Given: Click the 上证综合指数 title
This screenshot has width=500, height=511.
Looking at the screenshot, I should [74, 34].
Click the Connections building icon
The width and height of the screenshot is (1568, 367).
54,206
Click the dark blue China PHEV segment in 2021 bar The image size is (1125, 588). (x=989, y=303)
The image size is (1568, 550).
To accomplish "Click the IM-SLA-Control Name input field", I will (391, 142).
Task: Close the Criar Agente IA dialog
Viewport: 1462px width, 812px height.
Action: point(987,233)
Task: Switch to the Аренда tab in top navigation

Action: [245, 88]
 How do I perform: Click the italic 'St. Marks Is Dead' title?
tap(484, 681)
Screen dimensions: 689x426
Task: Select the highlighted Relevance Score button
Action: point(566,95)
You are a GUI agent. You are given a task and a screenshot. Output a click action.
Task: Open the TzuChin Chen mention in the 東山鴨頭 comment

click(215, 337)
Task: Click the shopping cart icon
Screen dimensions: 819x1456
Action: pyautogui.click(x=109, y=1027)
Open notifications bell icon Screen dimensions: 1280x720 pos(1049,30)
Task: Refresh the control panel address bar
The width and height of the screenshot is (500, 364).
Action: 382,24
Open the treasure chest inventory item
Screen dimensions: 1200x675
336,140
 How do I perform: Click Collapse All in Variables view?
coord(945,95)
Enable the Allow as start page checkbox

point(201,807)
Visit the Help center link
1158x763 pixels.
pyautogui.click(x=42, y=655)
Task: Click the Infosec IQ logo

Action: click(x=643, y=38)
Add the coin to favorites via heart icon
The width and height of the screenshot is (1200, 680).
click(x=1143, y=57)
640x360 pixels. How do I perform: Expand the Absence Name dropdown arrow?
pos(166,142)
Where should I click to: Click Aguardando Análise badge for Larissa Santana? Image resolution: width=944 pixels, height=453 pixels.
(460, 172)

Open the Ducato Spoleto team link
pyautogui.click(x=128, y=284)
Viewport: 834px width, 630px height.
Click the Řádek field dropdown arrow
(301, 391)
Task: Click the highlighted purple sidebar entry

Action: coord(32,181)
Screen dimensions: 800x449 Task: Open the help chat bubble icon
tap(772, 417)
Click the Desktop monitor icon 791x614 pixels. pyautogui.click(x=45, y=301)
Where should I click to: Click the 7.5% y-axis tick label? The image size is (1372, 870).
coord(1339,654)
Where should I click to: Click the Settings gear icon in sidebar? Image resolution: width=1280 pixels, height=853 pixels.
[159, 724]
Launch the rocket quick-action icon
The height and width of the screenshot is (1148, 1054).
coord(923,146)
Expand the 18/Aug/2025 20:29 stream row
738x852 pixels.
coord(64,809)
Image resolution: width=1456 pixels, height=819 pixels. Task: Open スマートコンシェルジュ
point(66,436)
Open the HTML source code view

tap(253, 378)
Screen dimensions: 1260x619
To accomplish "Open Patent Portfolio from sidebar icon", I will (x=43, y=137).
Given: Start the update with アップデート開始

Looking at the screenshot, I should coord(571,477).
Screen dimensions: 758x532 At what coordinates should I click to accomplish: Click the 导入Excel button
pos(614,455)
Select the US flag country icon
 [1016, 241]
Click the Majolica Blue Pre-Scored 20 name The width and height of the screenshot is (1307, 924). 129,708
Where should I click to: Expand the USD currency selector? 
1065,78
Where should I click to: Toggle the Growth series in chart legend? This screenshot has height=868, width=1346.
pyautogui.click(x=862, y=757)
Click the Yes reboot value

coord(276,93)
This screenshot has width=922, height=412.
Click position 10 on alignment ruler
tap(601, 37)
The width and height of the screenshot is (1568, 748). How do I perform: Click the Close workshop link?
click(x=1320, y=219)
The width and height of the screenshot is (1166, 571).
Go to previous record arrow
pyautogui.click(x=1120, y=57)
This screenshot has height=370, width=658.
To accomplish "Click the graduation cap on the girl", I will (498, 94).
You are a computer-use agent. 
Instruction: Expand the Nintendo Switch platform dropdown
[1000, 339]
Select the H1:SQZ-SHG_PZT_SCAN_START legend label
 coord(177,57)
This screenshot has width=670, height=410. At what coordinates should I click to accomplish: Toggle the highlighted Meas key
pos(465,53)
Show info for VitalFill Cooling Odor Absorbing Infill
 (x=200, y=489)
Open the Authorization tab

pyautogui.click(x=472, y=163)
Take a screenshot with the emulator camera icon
§ §
EXERCISE PROMPT: Write the material out again word for word.

RESULT:
Given: Click the 上证综合指数 title
This screenshot has width=500, height=511.
Looking at the screenshot, I should [74, 34].
Click the Connections building icon
The width and height of the screenshot is (1568, 367).
54,206
Click the dark blue China PHEV segment in 2021 bar The image size is (1125, 588). (x=989, y=303)
The image size is (1568, 550).
To accomplish "Click the IM-SLA-Control Name input field", I will (391, 142).
Task: Close the Criar Agente IA dialog
Viewport: 1462px width, 812px height.
Action: point(987,233)
Task: Switch to the Аренда tab in top navigation

Action: [245, 88]
 How do I perform: Click the italic 'St. Marks Is Dead' title?
tap(484, 681)
Screen dimensions: 689x426
Task: Select the highlighted Relevance Score button
Action: point(566,95)
You are a GUI agent. You are given a task and a screenshot. Output a click action.
Task: Open the TzuChin Chen mention in the 東山鴨頭 comment

click(215, 337)
Task: Click the shopping cart icon
Screen dimensions: 819x1456
Action: pyautogui.click(x=109, y=1027)
Open notifications bell icon Screen dimensions: 1280x720 pos(1049,30)
Task: Refresh the control panel address bar
The width and height of the screenshot is (500, 364).
Action: 382,24
Open the treasure chest inventory item
Screen dimensions: 1200x675
336,140
 How do I perform: Click Collapse All in Variables view?
coord(945,95)
Enable the Allow as start page checkbox

point(201,807)
Visit the Help center link
1158x763 pixels.
pyautogui.click(x=42, y=655)
Task: Click the Infosec IQ logo

Action: click(x=643, y=38)
Add the coin to favorites via heart icon
The width and height of the screenshot is (1200, 680).
click(x=1143, y=57)
640x360 pixels. How do I perform: Expand the Absence Name dropdown arrow?
pos(166,142)
Where should I click to: Click Aguardando Análise badge for Larissa Santana? Image resolution: width=944 pixels, height=453 pixels.
(460, 172)

Open the Ducato Spoleto team link
pyautogui.click(x=128, y=284)
Viewport: 834px width, 630px height.
Click the Řádek field dropdown arrow
(301, 391)
Task: Click the highlighted purple sidebar entry

Action: coord(32,181)
Screen dimensions: 800x449 Task: Open the help chat bubble icon
tap(772, 417)
Click the Desktop monitor icon 791x614 pixels. pyautogui.click(x=45, y=301)
Where should I click to: Click the 7.5% y-axis tick label? The image size is (1372, 870).
coord(1339,654)
Where should I click to: Click the Settings gear icon in sidebar? Image resolution: width=1280 pixels, height=853 pixels.
[159, 724]
Launch the rocket quick-action icon
The height and width of the screenshot is (1148, 1054).
coord(923,146)
Expand the 18/Aug/2025 20:29 stream row
738x852 pixels.
coord(64,809)
Image resolution: width=1456 pixels, height=819 pixels. Task: Open スマートコンシェルジュ
point(66,436)
Open the HTML source code view

tap(253, 378)
Screen dimensions: 1260x619
To accomplish "Open Patent Portfolio from sidebar icon", I will (x=43, y=137).
Given: Start the update with アップデート開始

Looking at the screenshot, I should coord(571,477).
Screen dimensions: 758x532 At what coordinates should I click to accomplish: Click the 导入Excel button
pos(614,455)
Select the US flag country icon
 [1016, 241]
Click the Majolica Blue Pre-Scored 20 name The width and height of the screenshot is (1307, 924). 129,708
Where should I click to: Expand the USD currency selector? 
1065,78
Where should I click to: Toggle the Growth series in chart legend? This screenshot has height=868, width=1346.
pyautogui.click(x=862, y=757)
Click the Yes reboot value

coord(276,93)
This screenshot has width=922, height=412.
Click position 10 on alignment ruler
tap(601, 37)
The width and height of the screenshot is (1568, 748). How do I perform: Click the Close workshop link?
click(x=1320, y=219)
The width and height of the screenshot is (1166, 571).
Go to previous record arrow
pyautogui.click(x=1120, y=57)
This screenshot has height=370, width=658.
To accomplish "Click the graduation cap on the girl", I will (498, 94).
You are a computer-use agent. 
Instruction: Expand the Nintendo Switch platform dropdown
[1000, 339]
Select the H1:SQZ-SHG_PZT_SCAN_START legend label
 coord(177,57)
This screenshot has width=670, height=410. At what coordinates should I click to accomplish: Toggle the highlighted Meas key
pos(465,53)
Show info for VitalFill Cooling Odor Absorbing Infill
 (x=200, y=489)
Open the Authorization tab

pyautogui.click(x=472, y=163)
Take a screenshot with the emulator camera icon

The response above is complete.